Bei der materialisierten Nutzform der Architektur hapert es dann zwangsläufig. So ist der Aspekt „Architektur ohne Ende“ unter anderem mit dem 2008 fertiggestellten CCTV-Gebäude in Peking von OMA illustriert. Sicherlich: Dieses „signature building“ als mehrfach abgewinkelter, in sich zusammengeschlossener Rohrquerschnitt ist die tektonisch spektakuläre Wiederkehr des Ouroboros. Wäre aber nicht entscheidend, ob die Architektur in ihrem Innern die postulierte Geste als endloses Raumkontinuum dann auch bestätigt?
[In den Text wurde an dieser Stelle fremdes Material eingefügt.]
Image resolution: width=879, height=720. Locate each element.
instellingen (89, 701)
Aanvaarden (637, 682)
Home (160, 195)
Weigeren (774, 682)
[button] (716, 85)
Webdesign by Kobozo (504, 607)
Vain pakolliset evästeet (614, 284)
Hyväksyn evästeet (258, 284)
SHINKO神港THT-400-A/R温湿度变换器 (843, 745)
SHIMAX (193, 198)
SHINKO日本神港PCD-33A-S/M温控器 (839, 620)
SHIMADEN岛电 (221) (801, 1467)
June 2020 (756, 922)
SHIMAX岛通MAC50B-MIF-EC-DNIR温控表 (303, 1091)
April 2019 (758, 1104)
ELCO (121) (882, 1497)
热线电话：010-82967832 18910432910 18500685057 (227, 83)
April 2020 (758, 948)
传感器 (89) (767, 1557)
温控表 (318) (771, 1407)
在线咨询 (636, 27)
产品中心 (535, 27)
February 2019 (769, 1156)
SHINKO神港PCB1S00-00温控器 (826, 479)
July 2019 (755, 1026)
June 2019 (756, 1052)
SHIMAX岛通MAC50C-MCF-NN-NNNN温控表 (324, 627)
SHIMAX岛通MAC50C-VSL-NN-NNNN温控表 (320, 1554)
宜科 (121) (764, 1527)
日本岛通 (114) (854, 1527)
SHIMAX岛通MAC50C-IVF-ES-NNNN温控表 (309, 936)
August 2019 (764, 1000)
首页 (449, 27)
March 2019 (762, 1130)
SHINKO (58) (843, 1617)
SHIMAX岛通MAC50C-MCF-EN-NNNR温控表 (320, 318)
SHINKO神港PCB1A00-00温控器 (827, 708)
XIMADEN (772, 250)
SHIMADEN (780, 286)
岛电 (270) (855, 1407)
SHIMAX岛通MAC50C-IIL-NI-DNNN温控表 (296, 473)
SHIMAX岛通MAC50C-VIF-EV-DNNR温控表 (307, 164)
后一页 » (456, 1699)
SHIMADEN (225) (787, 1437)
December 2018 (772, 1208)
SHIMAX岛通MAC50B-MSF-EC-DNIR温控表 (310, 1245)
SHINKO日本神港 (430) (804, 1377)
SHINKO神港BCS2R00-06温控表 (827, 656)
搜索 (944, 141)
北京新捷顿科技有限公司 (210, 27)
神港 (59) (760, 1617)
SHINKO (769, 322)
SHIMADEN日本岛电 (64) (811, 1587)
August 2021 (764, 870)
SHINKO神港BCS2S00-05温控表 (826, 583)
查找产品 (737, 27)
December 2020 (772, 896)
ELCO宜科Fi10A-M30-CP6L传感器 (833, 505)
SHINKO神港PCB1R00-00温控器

Die Ausstellung soll nicht nur „mentale Rotationen“ bieten, so Museumsdirektor Ralf Beil, sondern auch räumlich-körperliche Erfahrungen. Zu konkreten Selbstversuchen animieren mehrere begehbare Installationen. In dem kleinen Rundum-Spiegelkabinett der Japanerin Yayoi Kusama etwa kann man in die raum- und zeitlose Trance millionenfacher, fast kosmischer Lichtpunkte entgleiten. In der gleichfalls verspiegelten „Music Hall“ mag der mechanistische Elektronik-Ohrwurm von Donna Summer „I feel love“ zum kurzen Disco-Revival verführen. Gregor Schneider hingegen hat auf 500 Quadratmetern eine obsessive Folge aus 21 identischen Sanitärräumen hintereinandergeschaltet, die es in toto zu durchschreiten gilt. Der Stillstand in der Bewegung, symptomatisch für den Loop, hat durchaus pathologische Dimensionen. Zum Teufelskreis ist es nie weit.